La marca que se declaró en bancarrota tras 40 años
Con la inflación en alza, Estados Unidos está pasando por momentos complicados. En este contexto, una de sus empresas más emblemáticas, Sleep Number, enfrenta uno de sus peores desafíos. Tras décadas de crecimiento y una fuerte inversión en tecnología, decidió solicitar protección judicial para reorganizar sus finanzas y evitar la bancarrota.
La decisión fue el resultado de varios años tratando de adaptarse a la disminución de la demanda, el aumento en los costos operativos y una deuda que se ha vuelto insostenible. A pesar de esta situación adversa, la compañía aseguró que seguirá operando mientras busca venderse, aunque bajo supervisión judicial.
La historia de Sleep Number y su consolidación en EE.UU.
Sleep Number, cuyo nombre original era Select Comfort, nació en 1987 en Minneapolis. Fundada por Bob y JoAnn Walker, la idea era revolucionar el concepto de los colchones. Así nació un sistema que incorpora cámaras de aire independientes.
Este diseño permite que dos personas con diferentes preferencias de comodidad puedan compartir la misma cama sin tener que hacer concesiones. Cada lado del colchón tiene un nivel de firmeza ajustable que va del 1 al 100.
Durante los años 90, comenzó a popularizarse la función “Sleep Number”, que ayudó a los usuarios a encontrar su configuración ideal. En 1998, la compañía se hizo pública en el Nasdaq y, dos años más tarde, lanzó un servicio de entrega e instalación a domicilio.
El salto significativo llegó en la década de 2010, cuando Sleep Number empezó a centrarse en el bienestar y la tecnología relacionada con el sueño. En 2013 adquirió Comfortaire, otra firma con un enfoque similar, y agregó la tecnología SleepIQ gracias a la compra de BAM Labs. En 2017, la empresa presentó su cama inteligente 360 Smart Bed en una feria tecnológica y cambió oficialmente su nombre a Sleep Number Corporation.
Además, firmó convenios de investigación con la Clínica Mayo y se convirtió en el proveedor oficial de colchones de la NFL, posicionándose así en la cima del mercado estadounidense.
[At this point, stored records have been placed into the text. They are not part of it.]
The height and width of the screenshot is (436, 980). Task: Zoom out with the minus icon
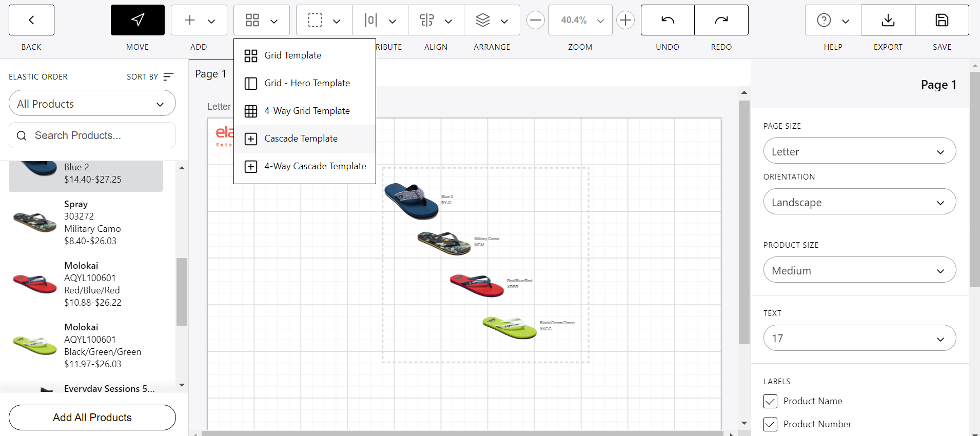535,21
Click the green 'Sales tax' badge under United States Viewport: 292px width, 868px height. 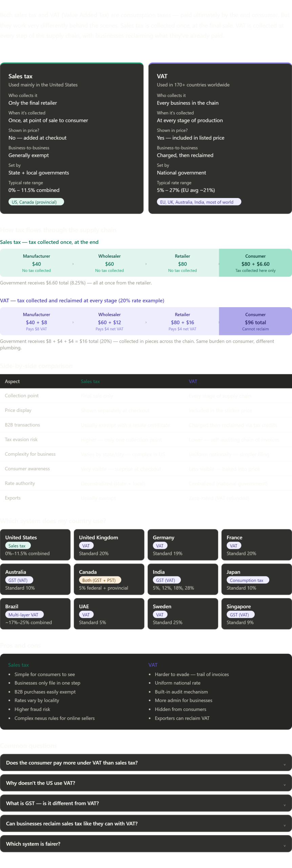coord(18,546)
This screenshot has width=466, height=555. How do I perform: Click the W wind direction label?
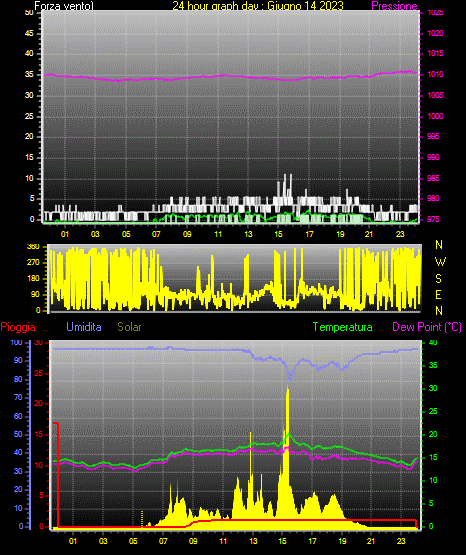(x=440, y=262)
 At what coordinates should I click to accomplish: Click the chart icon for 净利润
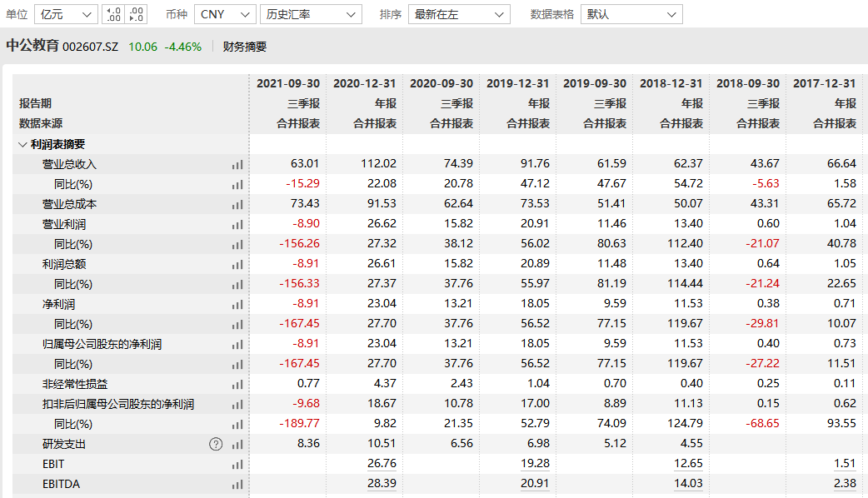[238, 304]
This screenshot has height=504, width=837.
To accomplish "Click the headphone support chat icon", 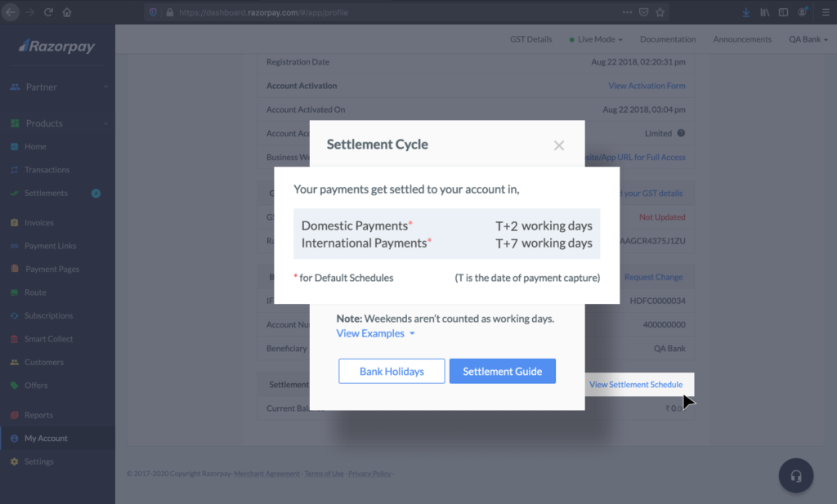I will click(x=796, y=475).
Alarmantes cifras financieras de la compañía
Durante la pandemia, Sleep Number experimentó un crecimiento significativo, lo que llevó a una rápida expansión de su infraestructura y, por ende, de sus costos operativos. Sin embargo, cuando la demanda empezó a caer, la empresa se vio en un delicado equilibrio financiero.
El 12 de junio de 2026, Sleep Number presentó una solicitud voluntaria bajo el Capítulo 11 de la Ley de Quiebras en el Tribunal de Quiebras del Distrito Sur de Nueva York. La empresa declaró activos por u$s642,3 millones, mientras que sus deudas superan los u$s1.280 millones, casi el doble. La deuda está compuesta por:
- u$s475 millones en una línea de crédito
- u$s177,5 millones de un préstamo obtenido en 2021
- u$s20 millones de un crédito adicional recibido en 2026
En el primer trimestre de 2026, también reportó pérdidas netas de u$s50 millones sobre ventas de u$s319 millones. Sleep Country Canada presentó una oferta inicial de u$s415 millones en efectivo y asumirá compromisos financieros si se aprueba la venta. Esta situación no solo afecta a la empresa, sino también a los inversores, ya que las acciones cayeron más del 95% durante 2026, y el Nasdaq anunció que dejará de cotizar oficialmente el 23 de junio.
¿Qué pasará con las tiendas de Sleep Number?
A diferencia de otros casos similares, la quiebra no implica un cierre inmediato de la empresa. Sleep Number aseguró que seguirá atendiendo a sus clientes y mantiene abiertas sus 572 tiendas en Estados Unidos, además de sus plataformas digitales y servicios de entrega.
Para sostener operaciones, la empresa obtuvo un financiamiento especial de u$s260 millones, que incluye u$s65 millones de nuevos aportes de sus acreedores. También garantizó que respetará todas las garantías de 10 años y mantendrá el periodo de prueba de 100 noches que ofrece en los colchones.
El sistema SleepIQ, que monitorea patrones de sueño a través de sensores conectados a una aplicación, también seguirá activo. Sin embargo, la compañía ya solicitó permiso judicial para cancelar contratos de alquiler de 44 locales que habían dejado de operar.